Work instructions = All lines in the records below from the line with "Task: Click the Create Survey button" through the line with "This screenshot has width=553, height=534." are to be given again exactly, both ends included; the pictures are to be left out.

------ Exercise material ------

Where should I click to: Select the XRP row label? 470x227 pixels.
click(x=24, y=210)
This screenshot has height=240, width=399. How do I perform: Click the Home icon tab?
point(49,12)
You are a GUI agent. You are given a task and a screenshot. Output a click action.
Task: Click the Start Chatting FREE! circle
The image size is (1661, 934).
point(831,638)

------
------ Exercise material ------

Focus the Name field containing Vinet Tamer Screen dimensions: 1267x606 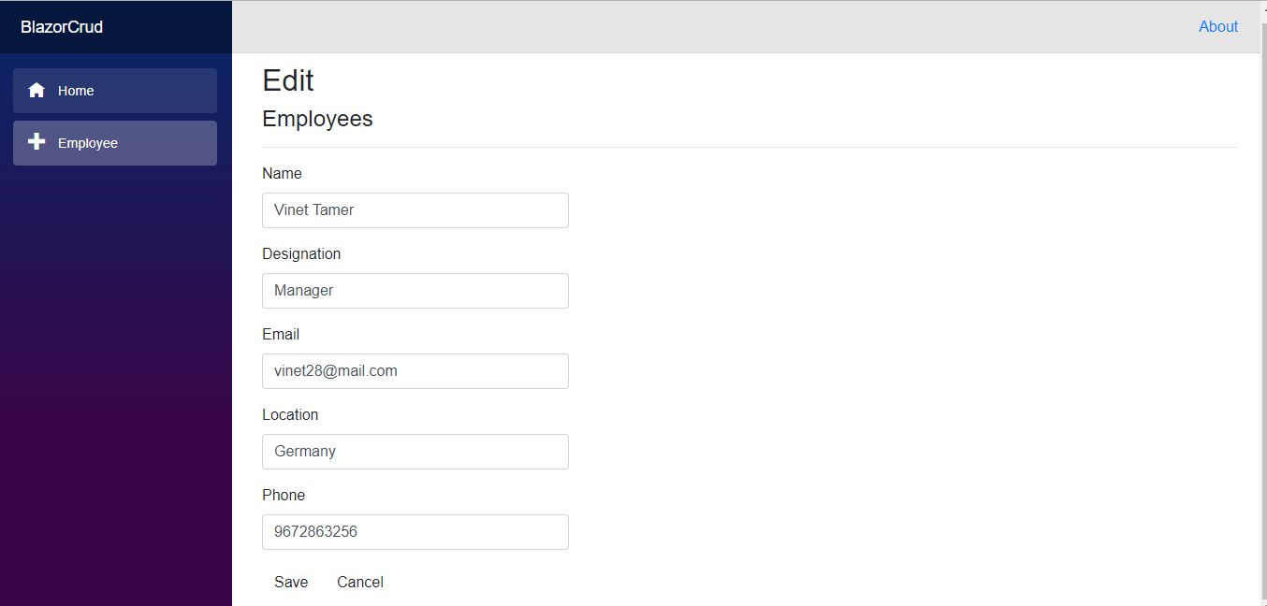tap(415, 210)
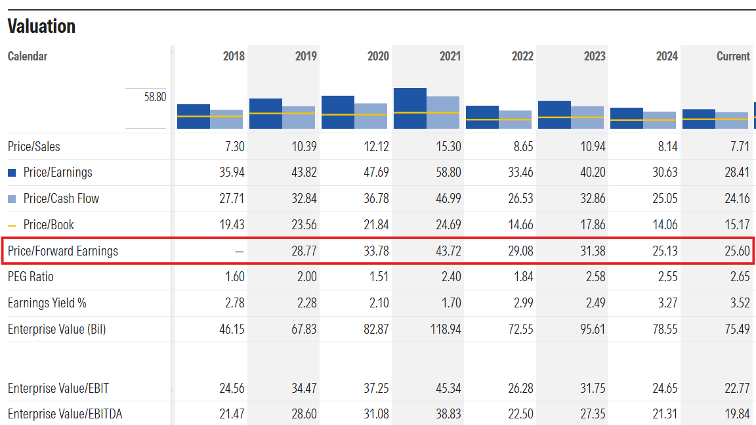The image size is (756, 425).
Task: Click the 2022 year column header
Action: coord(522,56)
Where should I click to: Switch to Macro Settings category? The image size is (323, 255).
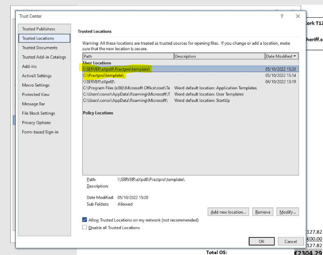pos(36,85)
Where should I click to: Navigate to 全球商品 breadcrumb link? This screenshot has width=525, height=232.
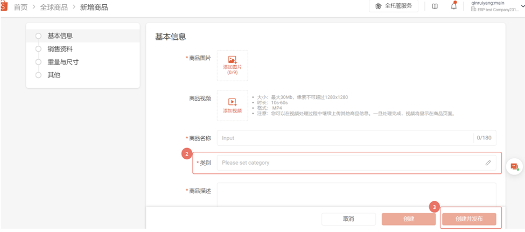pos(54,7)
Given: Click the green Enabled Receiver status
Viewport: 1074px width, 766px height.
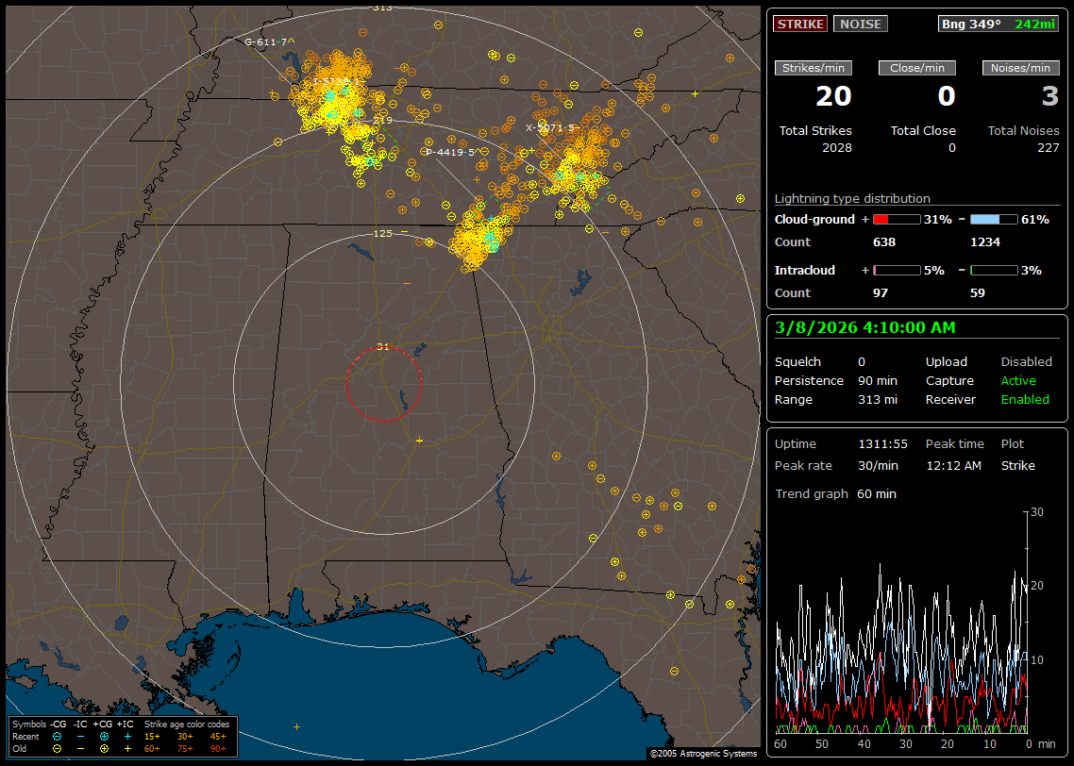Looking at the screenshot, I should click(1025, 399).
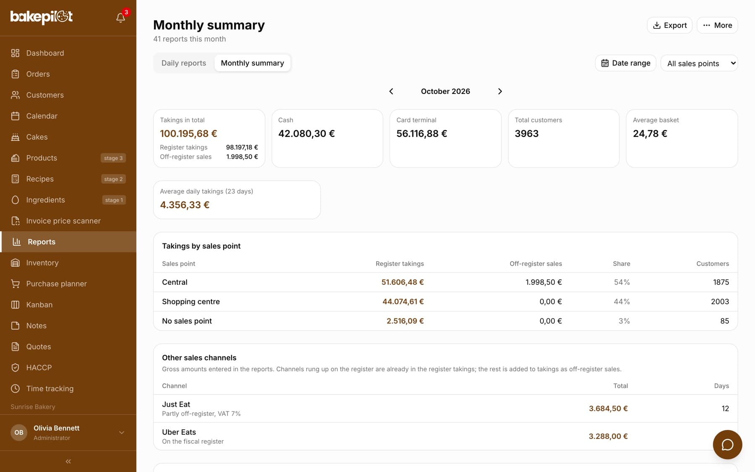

------
------ Exercise material ------

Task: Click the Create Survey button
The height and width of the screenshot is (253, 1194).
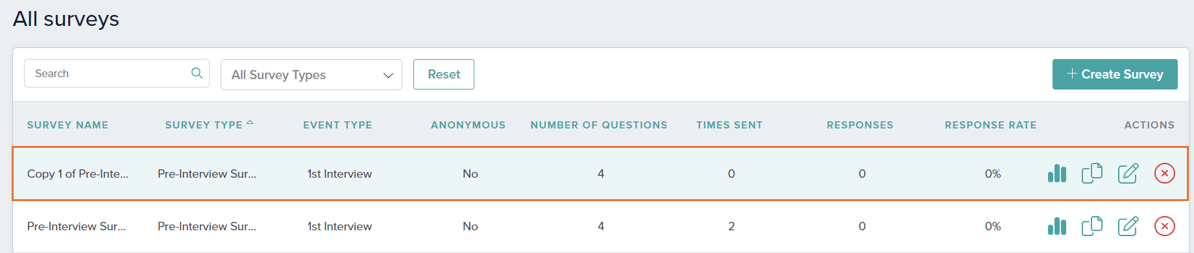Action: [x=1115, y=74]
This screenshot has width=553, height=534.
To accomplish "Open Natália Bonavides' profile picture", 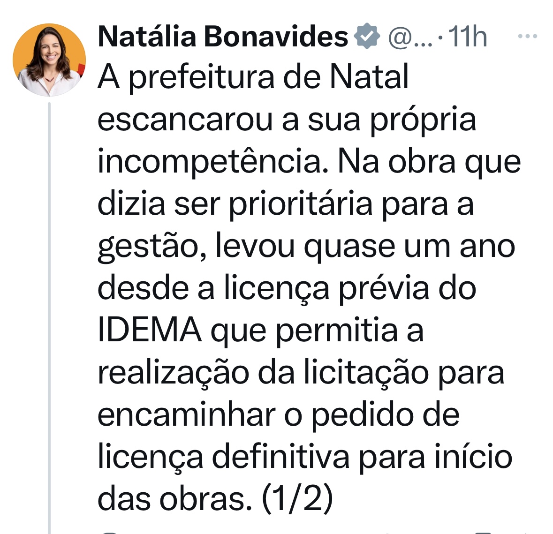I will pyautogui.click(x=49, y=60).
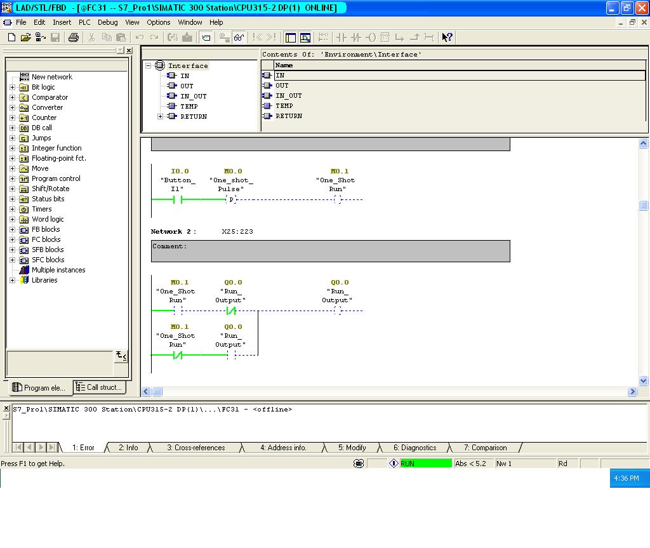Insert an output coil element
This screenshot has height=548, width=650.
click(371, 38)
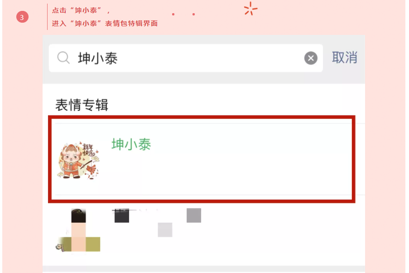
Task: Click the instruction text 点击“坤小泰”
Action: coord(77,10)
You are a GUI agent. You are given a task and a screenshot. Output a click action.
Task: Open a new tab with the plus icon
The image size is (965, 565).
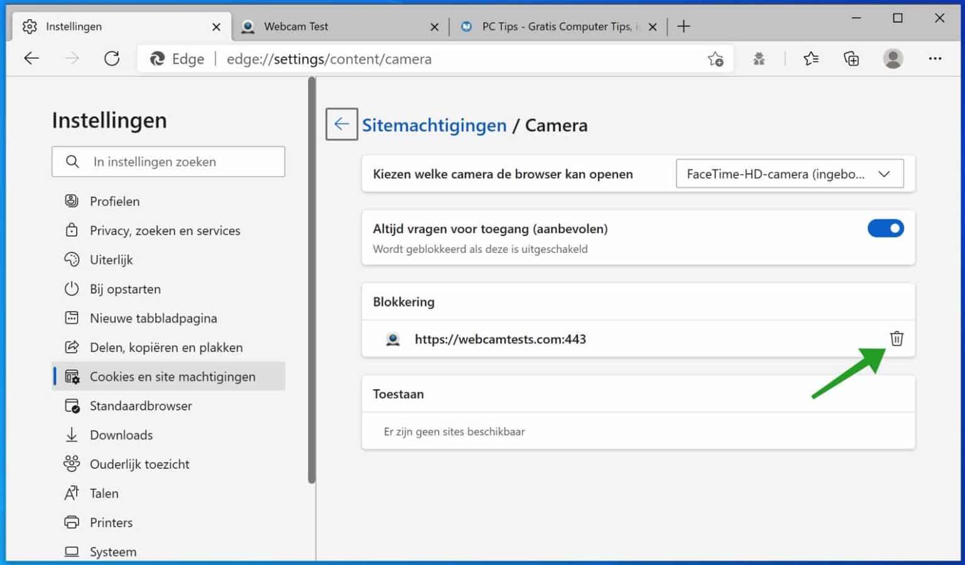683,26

------

Answer area =
Task: Click the Create Survey button
The height and width of the screenshot is (253, 1194).
Action: [x=1115, y=74]
This screenshot has width=553, height=534.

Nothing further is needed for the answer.